Responses
OpenAI's Responses API is a typed-event interface for agentic
loops. It uses input (string or array of items) instead of
messages, ships a typed event stream where every event has its own
event: line, and adds first-class support for reasoning, hosted
tools, and instructions as a system-prompt field.

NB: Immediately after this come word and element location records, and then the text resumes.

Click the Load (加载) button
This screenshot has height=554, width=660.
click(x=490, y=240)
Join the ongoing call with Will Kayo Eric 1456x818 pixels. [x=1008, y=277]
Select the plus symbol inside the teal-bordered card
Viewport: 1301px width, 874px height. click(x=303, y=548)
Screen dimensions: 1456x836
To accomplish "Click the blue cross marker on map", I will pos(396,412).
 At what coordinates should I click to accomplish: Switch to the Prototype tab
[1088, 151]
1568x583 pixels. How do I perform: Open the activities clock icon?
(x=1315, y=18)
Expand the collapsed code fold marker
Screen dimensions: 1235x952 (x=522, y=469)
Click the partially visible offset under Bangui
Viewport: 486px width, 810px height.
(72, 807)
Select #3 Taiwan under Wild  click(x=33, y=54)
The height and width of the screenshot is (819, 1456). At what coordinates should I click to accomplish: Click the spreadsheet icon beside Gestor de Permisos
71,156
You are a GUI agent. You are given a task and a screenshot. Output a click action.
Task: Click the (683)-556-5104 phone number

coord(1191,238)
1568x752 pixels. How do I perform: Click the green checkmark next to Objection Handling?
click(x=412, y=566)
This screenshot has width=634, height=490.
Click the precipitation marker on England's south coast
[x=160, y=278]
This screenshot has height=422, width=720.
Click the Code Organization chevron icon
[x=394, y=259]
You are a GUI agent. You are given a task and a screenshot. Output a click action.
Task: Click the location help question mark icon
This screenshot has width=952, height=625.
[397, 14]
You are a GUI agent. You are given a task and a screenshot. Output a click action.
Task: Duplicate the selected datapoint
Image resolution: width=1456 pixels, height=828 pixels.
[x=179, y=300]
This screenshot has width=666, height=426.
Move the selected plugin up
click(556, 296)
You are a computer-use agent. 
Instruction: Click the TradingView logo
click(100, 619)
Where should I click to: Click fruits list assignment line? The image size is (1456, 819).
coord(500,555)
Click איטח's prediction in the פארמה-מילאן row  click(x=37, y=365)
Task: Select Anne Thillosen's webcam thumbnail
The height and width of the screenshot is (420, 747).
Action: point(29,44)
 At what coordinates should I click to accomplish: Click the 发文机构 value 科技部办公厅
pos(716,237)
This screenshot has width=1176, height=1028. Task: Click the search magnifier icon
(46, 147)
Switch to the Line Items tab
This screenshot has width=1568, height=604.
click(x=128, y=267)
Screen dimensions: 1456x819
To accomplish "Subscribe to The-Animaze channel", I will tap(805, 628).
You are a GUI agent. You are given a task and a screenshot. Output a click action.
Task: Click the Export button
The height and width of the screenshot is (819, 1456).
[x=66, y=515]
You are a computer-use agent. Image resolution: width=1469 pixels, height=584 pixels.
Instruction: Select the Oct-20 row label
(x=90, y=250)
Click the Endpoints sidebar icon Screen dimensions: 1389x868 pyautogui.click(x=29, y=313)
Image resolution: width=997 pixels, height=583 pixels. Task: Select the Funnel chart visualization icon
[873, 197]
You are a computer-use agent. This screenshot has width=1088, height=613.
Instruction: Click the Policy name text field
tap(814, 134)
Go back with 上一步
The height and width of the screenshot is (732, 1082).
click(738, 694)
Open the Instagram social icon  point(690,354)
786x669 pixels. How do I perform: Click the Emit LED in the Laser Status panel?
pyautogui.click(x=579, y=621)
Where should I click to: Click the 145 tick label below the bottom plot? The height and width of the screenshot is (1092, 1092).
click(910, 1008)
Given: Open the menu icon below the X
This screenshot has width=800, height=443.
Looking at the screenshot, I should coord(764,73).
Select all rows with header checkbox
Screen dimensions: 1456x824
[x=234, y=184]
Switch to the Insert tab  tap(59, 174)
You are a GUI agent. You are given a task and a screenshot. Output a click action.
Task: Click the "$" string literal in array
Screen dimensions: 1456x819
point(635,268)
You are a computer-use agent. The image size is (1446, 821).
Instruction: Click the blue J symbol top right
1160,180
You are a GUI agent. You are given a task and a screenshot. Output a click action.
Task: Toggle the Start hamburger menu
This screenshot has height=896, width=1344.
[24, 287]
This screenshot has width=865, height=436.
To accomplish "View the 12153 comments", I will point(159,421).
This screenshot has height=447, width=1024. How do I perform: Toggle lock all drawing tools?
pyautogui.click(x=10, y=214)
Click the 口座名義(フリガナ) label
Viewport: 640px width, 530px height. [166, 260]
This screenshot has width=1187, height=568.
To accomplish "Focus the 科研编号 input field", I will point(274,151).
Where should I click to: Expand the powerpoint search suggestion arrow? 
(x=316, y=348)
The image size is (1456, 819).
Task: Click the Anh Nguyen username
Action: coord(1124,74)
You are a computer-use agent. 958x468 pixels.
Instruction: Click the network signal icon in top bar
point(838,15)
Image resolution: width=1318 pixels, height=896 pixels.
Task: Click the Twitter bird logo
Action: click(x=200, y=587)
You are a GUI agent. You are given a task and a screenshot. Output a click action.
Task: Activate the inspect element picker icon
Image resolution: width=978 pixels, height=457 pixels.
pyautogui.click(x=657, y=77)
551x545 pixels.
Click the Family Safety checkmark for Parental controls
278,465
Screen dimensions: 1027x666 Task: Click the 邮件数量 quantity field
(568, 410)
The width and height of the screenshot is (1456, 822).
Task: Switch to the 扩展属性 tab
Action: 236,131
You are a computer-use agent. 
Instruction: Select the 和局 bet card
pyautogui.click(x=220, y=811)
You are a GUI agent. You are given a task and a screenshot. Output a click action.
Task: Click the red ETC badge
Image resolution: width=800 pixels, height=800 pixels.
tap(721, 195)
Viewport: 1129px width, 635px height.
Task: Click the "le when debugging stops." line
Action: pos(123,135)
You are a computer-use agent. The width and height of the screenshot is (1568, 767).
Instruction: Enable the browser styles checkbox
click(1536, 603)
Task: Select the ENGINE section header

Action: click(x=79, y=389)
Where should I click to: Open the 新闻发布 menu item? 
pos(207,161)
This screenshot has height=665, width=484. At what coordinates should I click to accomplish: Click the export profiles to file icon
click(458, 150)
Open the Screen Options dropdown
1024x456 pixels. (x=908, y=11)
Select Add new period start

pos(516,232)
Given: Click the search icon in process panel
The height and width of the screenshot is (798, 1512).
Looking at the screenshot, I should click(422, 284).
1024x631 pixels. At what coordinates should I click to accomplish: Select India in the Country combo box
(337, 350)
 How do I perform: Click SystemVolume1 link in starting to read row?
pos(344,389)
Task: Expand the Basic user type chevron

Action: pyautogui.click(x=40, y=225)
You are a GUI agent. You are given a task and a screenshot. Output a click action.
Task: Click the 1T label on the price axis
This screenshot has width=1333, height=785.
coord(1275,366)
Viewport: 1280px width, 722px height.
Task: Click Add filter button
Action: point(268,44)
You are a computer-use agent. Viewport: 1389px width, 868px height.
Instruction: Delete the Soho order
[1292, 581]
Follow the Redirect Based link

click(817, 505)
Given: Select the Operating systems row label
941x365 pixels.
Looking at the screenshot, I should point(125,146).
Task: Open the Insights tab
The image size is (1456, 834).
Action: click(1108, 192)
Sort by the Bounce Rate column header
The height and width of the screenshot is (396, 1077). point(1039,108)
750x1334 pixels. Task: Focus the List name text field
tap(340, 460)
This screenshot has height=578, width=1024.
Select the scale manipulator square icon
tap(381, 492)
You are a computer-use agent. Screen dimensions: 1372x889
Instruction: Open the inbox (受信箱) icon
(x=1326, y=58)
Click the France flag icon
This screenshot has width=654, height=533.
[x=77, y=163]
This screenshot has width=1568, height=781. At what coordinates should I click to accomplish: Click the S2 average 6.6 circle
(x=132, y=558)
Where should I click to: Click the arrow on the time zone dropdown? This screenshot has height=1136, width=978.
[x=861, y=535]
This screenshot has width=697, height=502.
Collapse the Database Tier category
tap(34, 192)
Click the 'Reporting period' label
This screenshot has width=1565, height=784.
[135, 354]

Reach for /responses when:
- You're using OpenAI's agentic SDK (
client.responses.create). - You need typed event streaming with named events
(
response.output_text.delta,response.completed, …). - You want OpenAI's hosted tools —
web_search,code_interpreter,file_search,computer_use. - You're using reasoning effort (
reasoning: { effort: '...' }) on o-series or Opus models.
Endpoint
POST /v1/completion/{workspaceId}/{environmentId}/responses
Headers:
Content-Type: application/json
Authorization: Bearer <vmx-api-key>
Request shape: standard OpenAI Responses body, plus an optional
vmx envelope. Use the VM-X resource name in
model.
Quick start
- Python (OpenAI SDK)
- TypeScript (OpenAI SDK)
- cURL
from openai import OpenAI
client = OpenAI(
api_key="<vmx-api-key>",
base_url="http://localhost:3000/v1/completion/<workspace>/<environment>",
)
response = client.responses.create(
model="my-resource",
input="Hello!",
instructions="Be concise.",
)
# Pull the assistant text out of the typed `output[]`.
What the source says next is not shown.